The move will see booster jabs offered to all adults from the age of 18, with the rollout continuing in age order giving priority to older adults and those in Covid-19 at-risk groups. In addition, boosters will shortly be offered from three months after an individual’s second dose.
Boosters are currently recommended for adults aged 40 and over, frontline health and care workers and people with certain health conditions. The decision to make boosters available to all adults follows the latest recommendation from the JCVI which has today been accepted by the UK Government and announced in the Commons by the UK Secretary of State of Sajid Javid.
The updated approach is in response to the emergence of the Omicron variant, to increase protection against infection and serious disease. Evidence about the effectiveness of vaccines against the variant is still being gathered, but it is thought the higher levels of antibodies produced by vaccines will continue to offer some level of immunity. Increasing that immunity through boosters, to reduce serious illness, hospitalisations and deaths is driving the booster programme changes.
In addition to extending the booster rollout, the Island is to follow the JCVI’s advice on increasing protection for children and young people aged 12 -15 with the offer of a second dose at a minimum 12 weeks after the first dose. Those aged 16-17 years are also to be offered a second dose, at an interval of at least eight weeks, while people in the immune-suppressed group who have had their third dose of vaccine, will get a booster after three months.
Minister for Health and Social Care Lawrie Hooper MHK said:
‘We will learn more in the weeks ahead about how transmissible the Omicron variant is and how severe its symptoms are. But we know that the vaccines used in the booster programme substantially increase antibody levels when given as a booster dose - and that vaccination remains our most important line of defence.'
Minister Hooper added:
‘Extending the booster programme is a substantial undertaking requiring additional resources, and teams in DHSC and Manx Care are working extremely hard to organise this, to ensure as many people as possible are protected with a booster jab. Having a booster will increase your defences against coronavirus, remembering that the Delta variant remains by far the most dominant in our community. I urge everyone to take up the offer of a booster and attend the appointment you are given – to protect yourself, your family and our health services.’

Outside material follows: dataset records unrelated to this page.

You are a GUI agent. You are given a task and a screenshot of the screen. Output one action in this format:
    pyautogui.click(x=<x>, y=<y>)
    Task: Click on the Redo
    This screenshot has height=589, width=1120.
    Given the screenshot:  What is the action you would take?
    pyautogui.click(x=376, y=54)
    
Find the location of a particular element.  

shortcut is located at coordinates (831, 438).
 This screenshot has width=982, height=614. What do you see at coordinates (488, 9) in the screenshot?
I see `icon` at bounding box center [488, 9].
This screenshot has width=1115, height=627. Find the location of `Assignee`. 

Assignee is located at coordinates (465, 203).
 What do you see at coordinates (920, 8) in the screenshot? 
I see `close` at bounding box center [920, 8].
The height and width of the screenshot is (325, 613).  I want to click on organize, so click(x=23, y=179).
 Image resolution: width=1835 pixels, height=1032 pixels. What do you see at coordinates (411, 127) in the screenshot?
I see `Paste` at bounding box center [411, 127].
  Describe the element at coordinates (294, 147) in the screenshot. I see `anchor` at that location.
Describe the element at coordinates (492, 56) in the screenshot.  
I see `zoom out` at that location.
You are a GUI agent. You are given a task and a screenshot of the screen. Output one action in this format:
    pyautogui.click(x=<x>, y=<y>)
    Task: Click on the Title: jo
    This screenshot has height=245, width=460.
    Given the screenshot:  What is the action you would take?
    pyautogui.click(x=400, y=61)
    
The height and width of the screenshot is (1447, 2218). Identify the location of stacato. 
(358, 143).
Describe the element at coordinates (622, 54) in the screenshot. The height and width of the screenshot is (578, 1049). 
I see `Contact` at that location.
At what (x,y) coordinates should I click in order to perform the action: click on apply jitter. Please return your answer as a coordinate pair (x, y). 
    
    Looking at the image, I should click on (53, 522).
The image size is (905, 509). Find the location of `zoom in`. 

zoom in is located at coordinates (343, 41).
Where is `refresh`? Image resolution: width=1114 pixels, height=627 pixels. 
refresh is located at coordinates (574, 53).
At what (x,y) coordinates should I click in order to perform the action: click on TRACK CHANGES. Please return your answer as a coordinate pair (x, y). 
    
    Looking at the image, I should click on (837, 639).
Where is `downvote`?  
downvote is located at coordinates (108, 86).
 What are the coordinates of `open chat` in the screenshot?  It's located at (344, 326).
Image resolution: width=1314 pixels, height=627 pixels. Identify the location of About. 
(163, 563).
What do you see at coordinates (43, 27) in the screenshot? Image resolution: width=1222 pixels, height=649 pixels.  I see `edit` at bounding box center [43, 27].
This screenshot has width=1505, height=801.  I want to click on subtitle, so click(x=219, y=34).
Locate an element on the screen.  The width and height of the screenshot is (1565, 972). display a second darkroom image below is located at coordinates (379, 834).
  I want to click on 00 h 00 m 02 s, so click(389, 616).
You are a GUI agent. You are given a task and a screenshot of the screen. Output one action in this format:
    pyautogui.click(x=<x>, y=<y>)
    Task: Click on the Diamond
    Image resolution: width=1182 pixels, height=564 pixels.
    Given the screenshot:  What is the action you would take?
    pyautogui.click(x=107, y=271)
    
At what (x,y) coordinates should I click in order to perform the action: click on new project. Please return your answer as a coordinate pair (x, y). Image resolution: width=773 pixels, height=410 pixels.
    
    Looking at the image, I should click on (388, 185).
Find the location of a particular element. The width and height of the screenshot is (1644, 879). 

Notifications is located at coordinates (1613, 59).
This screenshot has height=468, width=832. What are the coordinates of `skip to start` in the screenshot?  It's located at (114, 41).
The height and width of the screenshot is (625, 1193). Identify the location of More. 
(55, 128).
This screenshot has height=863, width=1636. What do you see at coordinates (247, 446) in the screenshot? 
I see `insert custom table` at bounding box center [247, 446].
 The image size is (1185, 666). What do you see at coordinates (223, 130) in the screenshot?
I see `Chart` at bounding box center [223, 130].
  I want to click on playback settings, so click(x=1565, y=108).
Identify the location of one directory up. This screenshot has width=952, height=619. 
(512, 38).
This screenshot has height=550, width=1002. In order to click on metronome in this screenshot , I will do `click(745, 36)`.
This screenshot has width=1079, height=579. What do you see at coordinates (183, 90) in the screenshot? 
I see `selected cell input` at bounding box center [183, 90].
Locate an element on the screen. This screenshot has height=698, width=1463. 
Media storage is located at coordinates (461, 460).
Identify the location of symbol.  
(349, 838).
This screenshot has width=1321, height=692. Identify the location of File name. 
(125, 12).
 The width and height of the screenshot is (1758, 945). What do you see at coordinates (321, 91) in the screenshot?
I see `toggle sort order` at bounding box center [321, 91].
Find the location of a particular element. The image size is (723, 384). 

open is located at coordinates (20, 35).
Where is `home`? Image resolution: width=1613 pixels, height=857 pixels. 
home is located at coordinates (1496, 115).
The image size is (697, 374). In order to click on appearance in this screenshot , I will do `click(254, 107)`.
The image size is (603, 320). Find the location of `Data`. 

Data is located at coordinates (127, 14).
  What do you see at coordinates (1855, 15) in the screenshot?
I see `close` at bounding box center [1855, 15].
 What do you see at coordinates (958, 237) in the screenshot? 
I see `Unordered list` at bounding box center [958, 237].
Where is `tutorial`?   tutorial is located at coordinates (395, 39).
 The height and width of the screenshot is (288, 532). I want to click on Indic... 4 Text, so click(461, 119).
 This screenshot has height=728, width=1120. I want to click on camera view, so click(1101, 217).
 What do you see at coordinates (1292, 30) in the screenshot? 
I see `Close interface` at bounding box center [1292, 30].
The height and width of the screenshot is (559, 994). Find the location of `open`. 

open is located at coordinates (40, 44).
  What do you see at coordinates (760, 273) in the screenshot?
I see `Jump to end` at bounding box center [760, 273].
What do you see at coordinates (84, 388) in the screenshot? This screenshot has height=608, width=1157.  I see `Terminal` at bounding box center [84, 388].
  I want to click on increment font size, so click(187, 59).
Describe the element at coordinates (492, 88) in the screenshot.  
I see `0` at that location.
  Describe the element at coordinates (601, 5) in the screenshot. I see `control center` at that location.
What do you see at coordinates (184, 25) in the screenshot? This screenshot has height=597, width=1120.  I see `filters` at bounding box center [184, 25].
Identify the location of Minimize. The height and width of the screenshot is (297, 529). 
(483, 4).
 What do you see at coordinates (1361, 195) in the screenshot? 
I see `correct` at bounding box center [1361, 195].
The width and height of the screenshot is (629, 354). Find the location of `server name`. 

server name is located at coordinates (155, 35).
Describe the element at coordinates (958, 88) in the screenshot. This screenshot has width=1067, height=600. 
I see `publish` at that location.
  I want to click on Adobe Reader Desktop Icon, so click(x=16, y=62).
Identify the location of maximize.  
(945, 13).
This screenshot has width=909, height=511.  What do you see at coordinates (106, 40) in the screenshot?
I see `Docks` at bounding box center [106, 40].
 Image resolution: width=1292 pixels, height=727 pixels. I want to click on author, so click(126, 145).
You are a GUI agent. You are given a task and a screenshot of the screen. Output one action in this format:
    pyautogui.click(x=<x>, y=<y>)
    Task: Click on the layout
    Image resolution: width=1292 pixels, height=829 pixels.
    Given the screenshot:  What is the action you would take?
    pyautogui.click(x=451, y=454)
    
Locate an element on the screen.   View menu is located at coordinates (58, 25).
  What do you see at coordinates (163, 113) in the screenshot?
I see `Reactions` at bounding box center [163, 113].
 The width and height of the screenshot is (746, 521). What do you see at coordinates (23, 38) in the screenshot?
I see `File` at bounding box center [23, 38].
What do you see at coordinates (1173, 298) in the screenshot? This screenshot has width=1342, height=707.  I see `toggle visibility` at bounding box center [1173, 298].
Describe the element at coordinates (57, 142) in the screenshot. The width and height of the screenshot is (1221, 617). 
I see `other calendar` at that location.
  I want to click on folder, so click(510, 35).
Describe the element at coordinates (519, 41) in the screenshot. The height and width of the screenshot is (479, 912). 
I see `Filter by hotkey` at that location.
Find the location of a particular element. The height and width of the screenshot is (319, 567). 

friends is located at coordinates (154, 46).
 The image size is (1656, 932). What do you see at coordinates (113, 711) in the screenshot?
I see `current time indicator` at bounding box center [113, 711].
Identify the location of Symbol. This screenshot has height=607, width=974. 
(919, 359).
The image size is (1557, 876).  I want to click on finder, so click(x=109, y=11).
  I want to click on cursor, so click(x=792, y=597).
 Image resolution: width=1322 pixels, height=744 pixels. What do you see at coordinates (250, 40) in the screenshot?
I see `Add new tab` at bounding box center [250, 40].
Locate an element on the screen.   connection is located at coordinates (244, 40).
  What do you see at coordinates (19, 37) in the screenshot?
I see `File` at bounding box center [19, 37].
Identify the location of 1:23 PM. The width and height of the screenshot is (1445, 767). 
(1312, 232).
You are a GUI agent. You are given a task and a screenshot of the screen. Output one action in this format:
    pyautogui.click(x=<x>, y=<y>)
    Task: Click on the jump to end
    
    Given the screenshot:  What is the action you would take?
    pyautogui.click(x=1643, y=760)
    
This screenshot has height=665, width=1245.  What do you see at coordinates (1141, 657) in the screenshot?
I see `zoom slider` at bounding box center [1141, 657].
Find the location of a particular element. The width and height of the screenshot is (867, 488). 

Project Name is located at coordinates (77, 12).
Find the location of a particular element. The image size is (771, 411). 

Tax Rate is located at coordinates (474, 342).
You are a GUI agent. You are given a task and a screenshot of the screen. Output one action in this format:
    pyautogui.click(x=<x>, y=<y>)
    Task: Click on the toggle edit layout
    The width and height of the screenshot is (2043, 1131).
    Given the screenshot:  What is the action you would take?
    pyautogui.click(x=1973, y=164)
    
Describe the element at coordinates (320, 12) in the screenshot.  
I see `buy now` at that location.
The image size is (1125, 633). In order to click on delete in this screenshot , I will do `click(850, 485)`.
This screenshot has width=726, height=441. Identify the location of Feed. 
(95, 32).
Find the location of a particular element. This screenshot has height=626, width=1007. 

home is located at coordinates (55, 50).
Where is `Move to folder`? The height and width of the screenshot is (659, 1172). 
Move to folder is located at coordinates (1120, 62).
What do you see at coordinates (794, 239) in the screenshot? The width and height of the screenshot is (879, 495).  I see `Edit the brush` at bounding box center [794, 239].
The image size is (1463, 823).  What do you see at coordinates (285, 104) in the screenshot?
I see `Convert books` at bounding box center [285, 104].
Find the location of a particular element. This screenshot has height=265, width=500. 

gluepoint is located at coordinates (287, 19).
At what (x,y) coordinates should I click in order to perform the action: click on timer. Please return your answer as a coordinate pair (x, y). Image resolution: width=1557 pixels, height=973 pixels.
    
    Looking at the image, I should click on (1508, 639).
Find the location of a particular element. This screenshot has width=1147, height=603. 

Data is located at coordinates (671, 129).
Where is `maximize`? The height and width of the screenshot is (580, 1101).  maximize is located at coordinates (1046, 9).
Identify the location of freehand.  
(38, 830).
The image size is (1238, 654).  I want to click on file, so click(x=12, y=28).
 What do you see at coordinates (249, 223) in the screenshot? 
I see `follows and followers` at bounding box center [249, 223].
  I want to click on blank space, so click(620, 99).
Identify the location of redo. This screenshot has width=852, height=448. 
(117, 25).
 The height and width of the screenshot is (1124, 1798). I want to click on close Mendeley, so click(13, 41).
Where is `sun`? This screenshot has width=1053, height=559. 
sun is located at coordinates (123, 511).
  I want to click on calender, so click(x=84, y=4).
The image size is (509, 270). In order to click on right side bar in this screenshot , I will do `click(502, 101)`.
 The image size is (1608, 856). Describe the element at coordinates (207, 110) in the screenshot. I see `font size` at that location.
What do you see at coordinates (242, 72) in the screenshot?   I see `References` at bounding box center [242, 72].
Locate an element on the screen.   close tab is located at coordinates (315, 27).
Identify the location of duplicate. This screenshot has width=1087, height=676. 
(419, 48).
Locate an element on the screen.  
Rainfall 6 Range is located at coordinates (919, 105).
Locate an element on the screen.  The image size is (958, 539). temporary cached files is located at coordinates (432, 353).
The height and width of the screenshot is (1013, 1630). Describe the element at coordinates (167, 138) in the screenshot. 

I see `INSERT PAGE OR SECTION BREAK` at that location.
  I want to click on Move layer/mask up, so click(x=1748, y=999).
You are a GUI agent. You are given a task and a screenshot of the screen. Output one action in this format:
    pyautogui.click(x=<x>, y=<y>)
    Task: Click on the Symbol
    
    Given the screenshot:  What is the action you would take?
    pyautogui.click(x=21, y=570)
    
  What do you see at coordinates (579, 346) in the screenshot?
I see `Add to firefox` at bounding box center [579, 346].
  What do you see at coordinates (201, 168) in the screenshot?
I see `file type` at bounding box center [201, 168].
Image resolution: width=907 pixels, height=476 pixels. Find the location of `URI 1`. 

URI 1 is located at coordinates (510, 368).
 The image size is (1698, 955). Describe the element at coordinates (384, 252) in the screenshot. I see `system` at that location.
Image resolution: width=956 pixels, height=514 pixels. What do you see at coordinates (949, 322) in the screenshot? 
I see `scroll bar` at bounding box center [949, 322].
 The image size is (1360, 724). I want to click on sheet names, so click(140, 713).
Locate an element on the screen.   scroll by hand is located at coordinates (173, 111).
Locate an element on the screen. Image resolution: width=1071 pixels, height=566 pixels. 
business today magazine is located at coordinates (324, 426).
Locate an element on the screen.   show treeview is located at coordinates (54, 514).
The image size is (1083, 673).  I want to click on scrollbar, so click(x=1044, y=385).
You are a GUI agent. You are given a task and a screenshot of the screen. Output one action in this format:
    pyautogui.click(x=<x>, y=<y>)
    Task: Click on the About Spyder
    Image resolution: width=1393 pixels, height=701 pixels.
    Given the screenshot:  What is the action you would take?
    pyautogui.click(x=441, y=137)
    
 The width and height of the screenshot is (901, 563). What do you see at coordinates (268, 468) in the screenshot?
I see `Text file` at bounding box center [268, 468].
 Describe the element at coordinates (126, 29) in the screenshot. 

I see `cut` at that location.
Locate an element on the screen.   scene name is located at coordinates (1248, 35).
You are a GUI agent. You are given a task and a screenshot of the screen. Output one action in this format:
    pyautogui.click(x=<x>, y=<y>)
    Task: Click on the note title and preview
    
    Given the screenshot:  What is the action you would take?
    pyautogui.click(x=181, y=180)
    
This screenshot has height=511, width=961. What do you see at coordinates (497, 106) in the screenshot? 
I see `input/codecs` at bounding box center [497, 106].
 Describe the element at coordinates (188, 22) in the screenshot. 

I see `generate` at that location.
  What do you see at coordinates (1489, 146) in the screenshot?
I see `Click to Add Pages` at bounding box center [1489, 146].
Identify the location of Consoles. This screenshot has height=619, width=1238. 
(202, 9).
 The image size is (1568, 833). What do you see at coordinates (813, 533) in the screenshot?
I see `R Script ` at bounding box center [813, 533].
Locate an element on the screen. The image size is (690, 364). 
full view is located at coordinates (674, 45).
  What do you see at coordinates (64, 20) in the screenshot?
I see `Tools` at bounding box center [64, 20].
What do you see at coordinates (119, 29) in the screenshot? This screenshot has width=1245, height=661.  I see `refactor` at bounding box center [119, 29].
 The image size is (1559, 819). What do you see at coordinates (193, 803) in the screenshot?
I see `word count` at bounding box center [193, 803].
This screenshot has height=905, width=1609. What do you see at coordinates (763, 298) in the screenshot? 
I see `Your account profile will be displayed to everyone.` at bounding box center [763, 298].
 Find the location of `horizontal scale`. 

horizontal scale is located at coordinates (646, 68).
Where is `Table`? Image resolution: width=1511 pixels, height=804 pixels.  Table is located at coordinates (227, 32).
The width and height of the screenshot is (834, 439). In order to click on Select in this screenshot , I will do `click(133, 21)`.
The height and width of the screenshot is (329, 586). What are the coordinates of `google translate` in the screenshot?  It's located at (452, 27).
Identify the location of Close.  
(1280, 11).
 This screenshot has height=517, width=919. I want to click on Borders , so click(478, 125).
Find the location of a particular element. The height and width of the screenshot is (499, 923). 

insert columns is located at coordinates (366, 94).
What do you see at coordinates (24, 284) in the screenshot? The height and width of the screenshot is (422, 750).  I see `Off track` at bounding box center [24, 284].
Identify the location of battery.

The changes will be implemented once the necessary protocols and paperwork have been received from the UK, and in the meantime the current programme will continue. Operational plans to extend the booster rollout in descending age order are being prepared, and the public are asked not to call 111 asking for their booking to be changed while the schedule is reworked. More information on this, and the offer of second doses to 12-17 year olds, will be announced soon.
Extending the booster programme to all adults will take the number of people in the population eligible for a booster from 50,400 to 62,170.